◆ Problem requirements:
Give the data again exactly, stopping after the "1200x464 pixels." line.

START Data for review

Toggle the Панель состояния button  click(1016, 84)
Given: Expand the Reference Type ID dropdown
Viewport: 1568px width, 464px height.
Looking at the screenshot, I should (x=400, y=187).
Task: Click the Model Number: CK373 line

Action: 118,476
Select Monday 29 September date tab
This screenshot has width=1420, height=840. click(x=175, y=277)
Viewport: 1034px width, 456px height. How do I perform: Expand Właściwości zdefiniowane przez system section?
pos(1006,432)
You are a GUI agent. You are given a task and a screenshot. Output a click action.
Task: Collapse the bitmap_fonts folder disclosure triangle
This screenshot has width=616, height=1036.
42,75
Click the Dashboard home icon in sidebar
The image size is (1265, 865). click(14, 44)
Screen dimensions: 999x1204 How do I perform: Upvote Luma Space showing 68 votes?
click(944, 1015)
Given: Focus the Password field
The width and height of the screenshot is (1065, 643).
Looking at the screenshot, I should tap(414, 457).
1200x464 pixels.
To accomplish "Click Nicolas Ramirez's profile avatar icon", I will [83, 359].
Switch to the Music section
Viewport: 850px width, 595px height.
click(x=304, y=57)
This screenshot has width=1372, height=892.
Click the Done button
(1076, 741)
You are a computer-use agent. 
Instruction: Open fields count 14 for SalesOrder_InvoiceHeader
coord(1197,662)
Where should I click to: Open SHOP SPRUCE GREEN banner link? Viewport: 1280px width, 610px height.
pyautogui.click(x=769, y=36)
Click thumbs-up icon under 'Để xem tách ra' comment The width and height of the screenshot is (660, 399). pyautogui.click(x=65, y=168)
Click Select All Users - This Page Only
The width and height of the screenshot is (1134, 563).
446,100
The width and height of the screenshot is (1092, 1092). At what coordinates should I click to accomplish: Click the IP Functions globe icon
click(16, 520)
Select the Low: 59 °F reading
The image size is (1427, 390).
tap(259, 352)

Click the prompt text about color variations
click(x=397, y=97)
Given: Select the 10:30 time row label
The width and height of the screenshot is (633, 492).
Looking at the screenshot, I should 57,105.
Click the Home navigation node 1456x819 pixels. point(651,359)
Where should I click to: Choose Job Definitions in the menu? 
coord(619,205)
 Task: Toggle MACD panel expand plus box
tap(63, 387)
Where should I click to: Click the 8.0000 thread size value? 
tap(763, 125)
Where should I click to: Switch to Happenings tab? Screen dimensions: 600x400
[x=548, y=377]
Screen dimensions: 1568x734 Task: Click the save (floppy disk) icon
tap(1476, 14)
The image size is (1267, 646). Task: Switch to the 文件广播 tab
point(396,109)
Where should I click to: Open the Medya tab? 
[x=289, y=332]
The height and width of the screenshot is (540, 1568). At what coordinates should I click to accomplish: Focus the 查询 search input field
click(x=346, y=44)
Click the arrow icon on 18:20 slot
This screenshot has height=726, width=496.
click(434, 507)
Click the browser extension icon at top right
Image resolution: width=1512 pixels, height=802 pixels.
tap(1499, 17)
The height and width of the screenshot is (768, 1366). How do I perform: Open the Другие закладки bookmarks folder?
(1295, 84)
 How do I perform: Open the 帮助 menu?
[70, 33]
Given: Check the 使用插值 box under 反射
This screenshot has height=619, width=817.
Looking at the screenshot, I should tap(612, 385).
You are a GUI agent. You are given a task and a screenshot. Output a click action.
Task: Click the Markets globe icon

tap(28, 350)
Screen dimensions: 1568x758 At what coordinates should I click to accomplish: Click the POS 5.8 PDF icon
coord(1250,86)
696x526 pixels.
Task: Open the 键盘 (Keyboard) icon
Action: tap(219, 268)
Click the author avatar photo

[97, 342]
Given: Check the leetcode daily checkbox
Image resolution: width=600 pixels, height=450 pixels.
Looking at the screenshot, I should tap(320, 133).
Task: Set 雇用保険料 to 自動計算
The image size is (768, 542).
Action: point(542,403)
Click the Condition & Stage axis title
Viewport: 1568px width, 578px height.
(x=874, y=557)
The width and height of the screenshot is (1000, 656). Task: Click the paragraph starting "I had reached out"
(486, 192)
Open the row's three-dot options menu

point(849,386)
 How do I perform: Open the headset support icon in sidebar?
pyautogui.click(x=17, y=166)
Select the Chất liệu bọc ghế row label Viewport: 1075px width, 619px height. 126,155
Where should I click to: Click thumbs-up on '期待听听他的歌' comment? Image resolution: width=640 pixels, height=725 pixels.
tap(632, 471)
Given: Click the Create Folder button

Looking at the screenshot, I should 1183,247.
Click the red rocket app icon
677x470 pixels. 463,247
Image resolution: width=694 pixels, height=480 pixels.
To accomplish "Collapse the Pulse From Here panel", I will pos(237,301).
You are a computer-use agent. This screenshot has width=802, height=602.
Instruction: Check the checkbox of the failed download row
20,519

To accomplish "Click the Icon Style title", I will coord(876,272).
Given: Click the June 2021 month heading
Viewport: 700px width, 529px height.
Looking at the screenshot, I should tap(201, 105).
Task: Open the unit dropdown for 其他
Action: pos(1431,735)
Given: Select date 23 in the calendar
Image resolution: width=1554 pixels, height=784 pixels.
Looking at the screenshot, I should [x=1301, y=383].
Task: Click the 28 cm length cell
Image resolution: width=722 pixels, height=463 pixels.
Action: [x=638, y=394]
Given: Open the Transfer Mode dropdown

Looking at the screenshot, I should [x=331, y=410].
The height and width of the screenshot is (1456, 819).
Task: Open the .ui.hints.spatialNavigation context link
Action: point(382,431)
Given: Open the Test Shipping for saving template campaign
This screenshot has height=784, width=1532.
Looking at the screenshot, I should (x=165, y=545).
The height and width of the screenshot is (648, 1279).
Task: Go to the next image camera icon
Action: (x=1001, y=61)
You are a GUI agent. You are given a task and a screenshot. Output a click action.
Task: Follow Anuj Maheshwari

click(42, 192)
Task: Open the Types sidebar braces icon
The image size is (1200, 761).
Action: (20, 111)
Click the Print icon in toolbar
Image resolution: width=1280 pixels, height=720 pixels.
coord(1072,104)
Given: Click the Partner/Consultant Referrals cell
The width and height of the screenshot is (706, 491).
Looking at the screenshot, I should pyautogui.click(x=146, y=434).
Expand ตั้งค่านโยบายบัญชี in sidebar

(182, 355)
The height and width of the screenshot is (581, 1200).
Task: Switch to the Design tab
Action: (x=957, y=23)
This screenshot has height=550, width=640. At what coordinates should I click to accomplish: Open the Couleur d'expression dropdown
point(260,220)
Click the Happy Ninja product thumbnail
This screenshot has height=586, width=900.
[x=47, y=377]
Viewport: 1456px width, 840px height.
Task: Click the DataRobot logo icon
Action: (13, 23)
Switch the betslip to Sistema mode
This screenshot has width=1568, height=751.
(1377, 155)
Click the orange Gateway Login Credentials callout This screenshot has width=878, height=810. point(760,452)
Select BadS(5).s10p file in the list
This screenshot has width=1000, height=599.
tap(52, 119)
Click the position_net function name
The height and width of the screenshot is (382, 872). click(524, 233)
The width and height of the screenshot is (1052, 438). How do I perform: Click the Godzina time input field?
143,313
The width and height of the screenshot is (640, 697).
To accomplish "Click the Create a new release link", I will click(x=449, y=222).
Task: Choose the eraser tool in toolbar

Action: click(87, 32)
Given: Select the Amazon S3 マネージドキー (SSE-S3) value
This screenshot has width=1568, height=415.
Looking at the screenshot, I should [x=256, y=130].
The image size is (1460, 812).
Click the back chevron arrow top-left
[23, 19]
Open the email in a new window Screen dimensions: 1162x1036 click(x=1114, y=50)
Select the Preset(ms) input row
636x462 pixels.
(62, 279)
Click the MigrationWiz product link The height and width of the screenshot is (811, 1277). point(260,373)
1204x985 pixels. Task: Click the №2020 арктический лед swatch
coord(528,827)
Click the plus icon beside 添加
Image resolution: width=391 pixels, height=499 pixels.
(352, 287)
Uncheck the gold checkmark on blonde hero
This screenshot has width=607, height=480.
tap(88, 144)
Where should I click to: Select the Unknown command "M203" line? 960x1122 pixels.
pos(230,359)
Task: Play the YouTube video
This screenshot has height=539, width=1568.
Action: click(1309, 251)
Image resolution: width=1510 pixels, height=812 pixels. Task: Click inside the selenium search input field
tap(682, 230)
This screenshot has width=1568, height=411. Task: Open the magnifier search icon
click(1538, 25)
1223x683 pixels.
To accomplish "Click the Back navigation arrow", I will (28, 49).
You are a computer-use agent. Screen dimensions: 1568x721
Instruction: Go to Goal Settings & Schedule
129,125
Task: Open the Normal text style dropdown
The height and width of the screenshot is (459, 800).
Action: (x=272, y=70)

END Data for review

◆ Exercise result:
Toggle the Панель состояния button  click(1016, 84)
Given: Expand the Reference Type ID dropdown
Viewport: 1568px width, 464px height.
Looking at the screenshot, I should (x=400, y=187).
Task: Click the Model Number: CK373 line

Action: 118,476
Select Monday 29 September date tab
This screenshot has width=1420, height=840. click(x=175, y=277)
Viewport: 1034px width, 456px height. How do I perform: Expand Właściwości zdefiniowane przez system section?
pos(1006,432)
You are a GUI agent. You are given a task and a screenshot. Output a click action.
Task: Collapse the bitmap_fonts folder disclosure triangle
This screenshot has width=616, height=1036.
42,75
Click the Dashboard home icon in sidebar
The image size is (1265, 865). click(14, 44)
Screen dimensions: 999x1204 How do I perform: Upvote Luma Space showing 68 votes?
click(944, 1015)
Given: Focus the Password field
The width and height of the screenshot is (1065, 643).
Looking at the screenshot, I should tap(414, 457).
1200x464 pixels.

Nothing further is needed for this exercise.